27.01.2024  |  Kommentare: 0

Landkreise erwarten zukünftig mehr Starkregenereignisse

Erste Ergebnisse aus Forschungsprojekt zur Flutkatastrophe im Ahrtal

Bereits fünf Monate nach der Flutkatastrophe hat das Bundesforschungsministerium ein Projekt zum Thema Krisenkommunikation angestoßen. Jens Reinert, wissenschaftlicher Mitarbeiter von der Uni Aachen, berichtet über erste Konsequenzen und wie Hochwasserwarnungen künftig besser werden können.

Was ist denn während der Flutkatastrophe schiefgelaufen?

Jens Reinert: Es war ein sehr intensives und damit auch überforderndes Hochwasserereignis. Nicht nur die Mess-, sondern auch die Warninfrastruktur war nicht auf diese Art Extremereignis ausgerichtet. Daher ist die Hauptbotschaft: Es gibt Nachholbedarf auf vielen Ebenen der Warnung und Bewältigung.

Was sollte getan werden, um in Zukunft besser vorbereitet zu sein?

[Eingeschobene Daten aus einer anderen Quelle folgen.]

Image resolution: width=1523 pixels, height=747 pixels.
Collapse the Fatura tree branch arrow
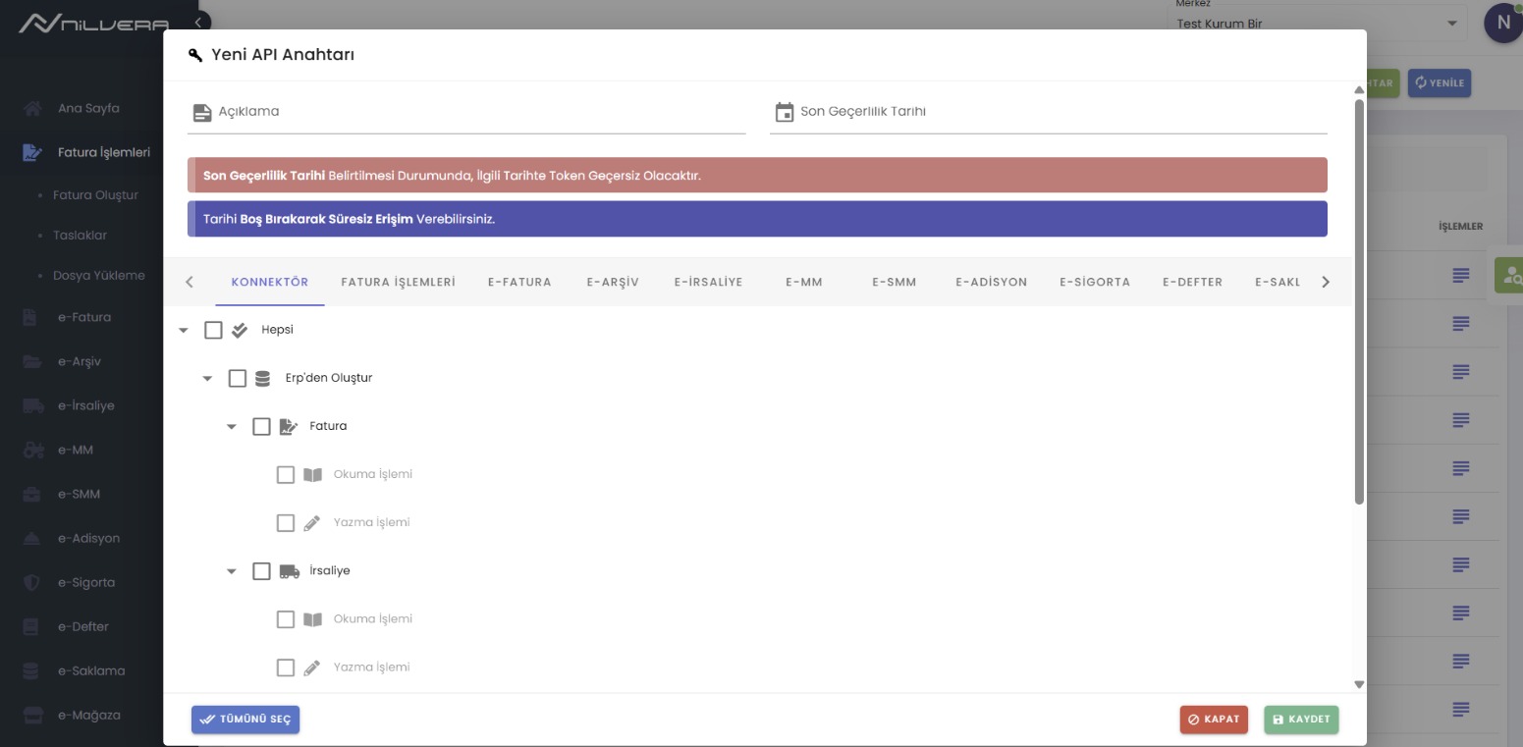[x=232, y=427]
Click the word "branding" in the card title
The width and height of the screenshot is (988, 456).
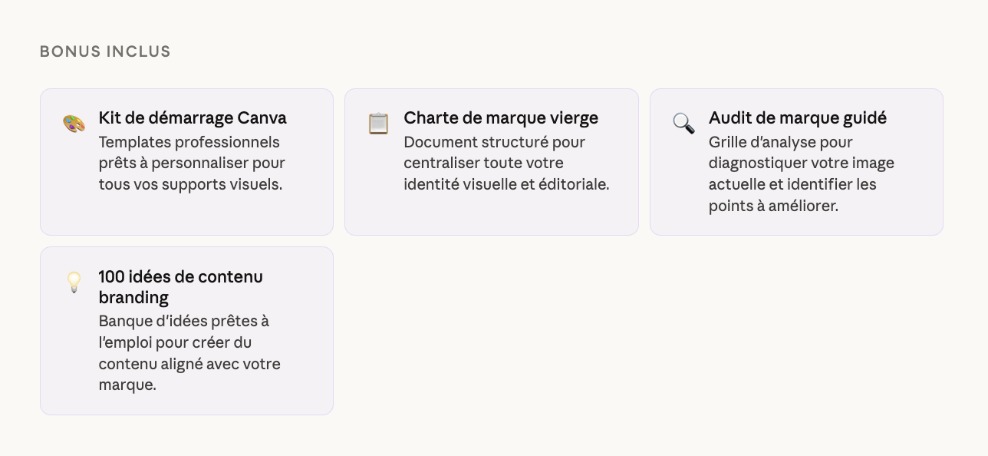[x=133, y=298]
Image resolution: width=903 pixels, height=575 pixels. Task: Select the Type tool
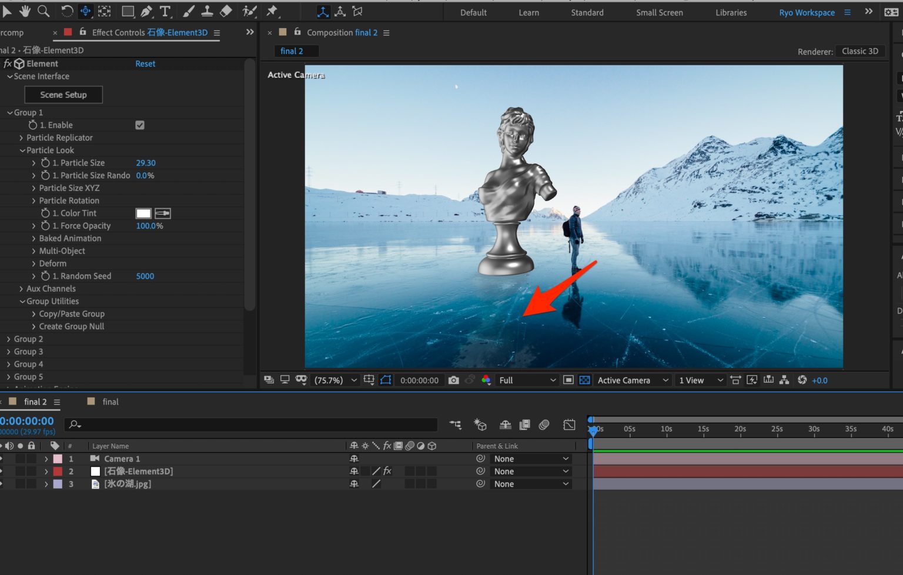pyautogui.click(x=165, y=11)
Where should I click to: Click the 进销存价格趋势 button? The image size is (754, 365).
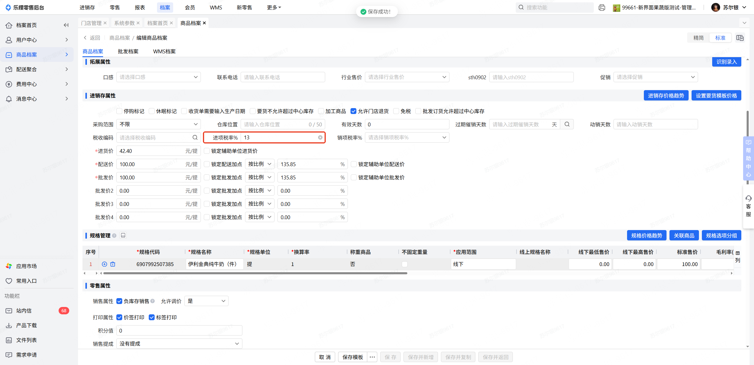(x=666, y=95)

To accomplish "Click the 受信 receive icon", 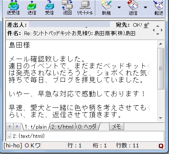I will pyautogui.click(x=49, y=8).
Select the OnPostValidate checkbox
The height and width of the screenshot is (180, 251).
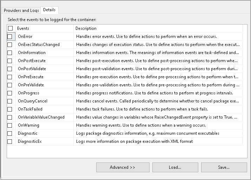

Reinert: Es muss dafür gesorgt werden, dass die Messinfrastruktur zur Gewährleistung der notwendigen Datengrundlage bei Extremereignissen ausfallfrei funktioniert. Zudem müssen die Ergebnisse von Hochwasservorhersage und Warnung in geeigneter Weise interpretiert werden können. Das schließt die Behörden und den Katastrophenschutz ein, die warnen und die Lage bewältigen müssen. Aber auch die Bevölkerung muss klare, nachvollziehbare und eindeutige Informationen erhalten.

Können Sie das an an einem Beispiel verdeutlichen?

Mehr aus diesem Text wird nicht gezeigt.